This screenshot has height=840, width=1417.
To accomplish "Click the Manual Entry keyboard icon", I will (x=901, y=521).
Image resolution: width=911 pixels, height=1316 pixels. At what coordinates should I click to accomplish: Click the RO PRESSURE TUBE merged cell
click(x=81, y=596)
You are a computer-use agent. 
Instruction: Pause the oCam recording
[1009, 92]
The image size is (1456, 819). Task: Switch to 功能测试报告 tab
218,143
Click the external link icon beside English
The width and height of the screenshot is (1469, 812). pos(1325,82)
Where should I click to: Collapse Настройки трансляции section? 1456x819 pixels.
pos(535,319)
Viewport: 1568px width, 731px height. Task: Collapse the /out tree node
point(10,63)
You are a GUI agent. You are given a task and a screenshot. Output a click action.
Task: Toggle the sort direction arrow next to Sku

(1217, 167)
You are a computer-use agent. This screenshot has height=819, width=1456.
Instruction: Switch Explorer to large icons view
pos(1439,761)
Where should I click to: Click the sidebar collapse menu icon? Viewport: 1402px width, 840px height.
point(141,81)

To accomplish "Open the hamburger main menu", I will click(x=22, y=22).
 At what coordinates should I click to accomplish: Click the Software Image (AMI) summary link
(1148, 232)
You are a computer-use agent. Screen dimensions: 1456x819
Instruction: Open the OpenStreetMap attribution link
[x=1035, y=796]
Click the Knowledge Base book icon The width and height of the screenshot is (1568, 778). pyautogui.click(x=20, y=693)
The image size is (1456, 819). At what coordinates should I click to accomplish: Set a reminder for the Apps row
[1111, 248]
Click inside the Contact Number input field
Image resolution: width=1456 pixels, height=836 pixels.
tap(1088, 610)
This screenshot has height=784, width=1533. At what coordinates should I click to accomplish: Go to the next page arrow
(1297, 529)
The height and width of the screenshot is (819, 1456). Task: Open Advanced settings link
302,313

§ THE TASK
Keeping every line exactly as it is, retype the entries shown above.

§ TASK ANSWER
This screenshot has height=840, width=1417.
To accomplish "Click the Manual Entry keyboard icon", I will (x=901, y=521).
Image resolution: width=911 pixels, height=1316 pixels. At what coordinates should I click to accomplish: Click the RO PRESSURE TUBE merged cell
click(x=81, y=596)
You are a computer-use agent. 
Instruction: Pause the oCam recording
[1009, 92]
The image size is (1456, 819). Task: Switch to 功能测试报告 tab
218,143
Click the external link icon beside English
The width and height of the screenshot is (1469, 812). pos(1325,82)
Where should I click to: Collapse Настройки трансляции section? 1456x819 pixels.
pos(535,319)
Viewport: 1568px width, 731px height. Task: Collapse the /out tree node
point(10,63)
You are a GUI agent. You are given a task and a screenshot. Output a click action.
Task: Toggle the sort direction arrow next to Sku

(1217, 167)
You are a computer-use agent. This screenshot has height=819, width=1456.
Instruction: Switch Explorer to large icons view
pos(1439,761)
Where should I click to: Click the sidebar collapse menu icon? Viewport: 1402px width, 840px height.
point(141,81)

To accomplish "Open the hamburger main menu", I will click(x=22, y=22).
 At what coordinates should I click to accomplish: Click the Software Image (AMI) summary link
(1148, 232)
You are a computer-use agent. Screen dimensions: 1456x819
Instruction: Open the OpenStreetMap attribution link
[x=1035, y=796]
Click the Knowledge Base book icon The width and height of the screenshot is (1568, 778). pyautogui.click(x=20, y=693)
The image size is (1456, 819). At what coordinates should I click to accomplish: Set a reminder for the Apps row
[1111, 248]
Click inside the Contact Number input field
Image resolution: width=1456 pixels, height=836 pixels.
tap(1088, 610)
This screenshot has height=784, width=1533. At what coordinates should I click to accomplish: Go to the next page arrow
(1297, 529)
The height and width of the screenshot is (819, 1456). Task: Open Advanced settings link
302,313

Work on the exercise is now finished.